▸ **PROBLEM**: Reproduce every one of the rows below word for word, line by line.

· · · · ·

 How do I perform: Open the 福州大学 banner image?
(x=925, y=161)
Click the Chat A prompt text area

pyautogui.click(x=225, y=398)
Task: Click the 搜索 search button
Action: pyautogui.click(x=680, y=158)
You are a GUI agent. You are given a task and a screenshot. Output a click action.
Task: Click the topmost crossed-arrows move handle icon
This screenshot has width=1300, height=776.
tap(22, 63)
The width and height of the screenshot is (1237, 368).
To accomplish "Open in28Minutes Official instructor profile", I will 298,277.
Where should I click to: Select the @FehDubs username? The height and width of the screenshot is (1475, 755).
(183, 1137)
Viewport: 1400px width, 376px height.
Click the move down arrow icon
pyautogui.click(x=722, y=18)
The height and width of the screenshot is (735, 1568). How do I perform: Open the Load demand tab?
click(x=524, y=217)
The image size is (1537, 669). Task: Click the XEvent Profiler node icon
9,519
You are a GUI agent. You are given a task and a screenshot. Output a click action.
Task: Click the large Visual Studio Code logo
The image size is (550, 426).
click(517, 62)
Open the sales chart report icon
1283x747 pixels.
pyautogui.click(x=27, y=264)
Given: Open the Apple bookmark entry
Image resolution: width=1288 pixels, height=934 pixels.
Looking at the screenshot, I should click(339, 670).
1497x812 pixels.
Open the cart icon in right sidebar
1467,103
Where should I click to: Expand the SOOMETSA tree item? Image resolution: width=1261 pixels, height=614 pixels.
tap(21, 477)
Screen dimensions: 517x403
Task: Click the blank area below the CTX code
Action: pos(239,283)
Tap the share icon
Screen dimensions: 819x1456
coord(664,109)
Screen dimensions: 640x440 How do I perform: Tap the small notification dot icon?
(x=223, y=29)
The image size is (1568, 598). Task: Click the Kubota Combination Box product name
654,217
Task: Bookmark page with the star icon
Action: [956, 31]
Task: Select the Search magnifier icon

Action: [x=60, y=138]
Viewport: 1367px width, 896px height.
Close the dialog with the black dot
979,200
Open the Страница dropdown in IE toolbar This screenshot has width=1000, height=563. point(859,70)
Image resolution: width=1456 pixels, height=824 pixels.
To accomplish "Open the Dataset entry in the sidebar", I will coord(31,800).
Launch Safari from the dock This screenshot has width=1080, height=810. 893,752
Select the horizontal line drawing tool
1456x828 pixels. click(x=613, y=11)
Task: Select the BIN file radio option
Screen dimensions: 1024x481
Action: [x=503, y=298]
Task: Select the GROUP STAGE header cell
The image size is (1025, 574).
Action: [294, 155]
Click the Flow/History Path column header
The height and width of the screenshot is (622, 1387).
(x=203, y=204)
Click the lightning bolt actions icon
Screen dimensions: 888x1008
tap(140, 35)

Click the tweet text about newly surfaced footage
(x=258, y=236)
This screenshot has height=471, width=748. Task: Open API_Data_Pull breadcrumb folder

· · · · ·

▸ **RESPONSE**:
 How do I perform: Open the 福州大学 banner image?
(x=925, y=161)
Click the Chat A prompt text area

pyautogui.click(x=225, y=398)
Task: Click the 搜索 search button
Action: pyautogui.click(x=680, y=158)
You are a GUI agent. You are given a task and a screenshot. Output a click action.
Task: Click the topmost crossed-arrows move handle icon
This screenshot has width=1300, height=776.
tap(22, 63)
The width and height of the screenshot is (1237, 368).
To accomplish "Open in28Minutes Official instructor profile", I will 298,277.
Where should I click to: Select the @FehDubs username? The height and width of the screenshot is (1475, 755).
(183, 1137)
Viewport: 1400px width, 376px height.
Click the move down arrow icon
pyautogui.click(x=722, y=18)
The height and width of the screenshot is (735, 1568). How do I perform: Open the Load demand tab?
click(x=524, y=217)
The image size is (1537, 669). Task: Click the XEvent Profiler node icon
9,519
You are a GUI agent. You are given a task and a screenshot. Output a click action.
Task: Click the large Visual Studio Code logo
The image size is (550, 426).
click(517, 62)
Open the sales chart report icon
1283x747 pixels.
pyautogui.click(x=27, y=264)
Given: Open the Apple bookmark entry
Image resolution: width=1288 pixels, height=934 pixels.
Looking at the screenshot, I should click(339, 670).
1497x812 pixels.
Open the cart icon in right sidebar
1467,103
Where should I click to: Expand the SOOMETSA tree item? Image resolution: width=1261 pixels, height=614 pixels.
tap(21, 477)
Screen dimensions: 517x403
Task: Click the blank area below the CTX code
Action: pos(239,283)
Tap the share icon
Screen dimensions: 819x1456
coord(664,109)
Screen dimensions: 640x440 How do I perform: Tap the small notification dot icon?
(x=223, y=29)
The image size is (1568, 598). Task: Click the Kubota Combination Box product name
654,217
Task: Bookmark page with the star icon
Action: [956, 31]
Task: Select the Search magnifier icon

Action: [x=60, y=138]
Viewport: 1367px width, 896px height.
Close the dialog with the black dot
979,200
Open the Страница dropdown in IE toolbar This screenshot has width=1000, height=563. point(859,70)
Image resolution: width=1456 pixels, height=824 pixels.
To accomplish "Open the Dataset entry in the sidebar", I will coord(31,800).
Launch Safari from the dock This screenshot has width=1080, height=810. 893,752
Select the horizontal line drawing tool
1456x828 pixels. click(x=613, y=11)
Task: Select the BIN file radio option
Screen dimensions: 1024x481
Action: [x=503, y=298]
Task: Select the GROUP STAGE header cell
The image size is (1025, 574).
Action: [294, 155]
Click the Flow/History Path column header
The height and width of the screenshot is (622, 1387).
(x=203, y=204)
Click the lightning bolt actions icon
Screen dimensions: 888x1008
tap(140, 35)

Click the tweet text about newly surfaced footage
(x=258, y=236)
This screenshot has height=471, width=748. Task: Open API_Data_Pull breadcrumb folder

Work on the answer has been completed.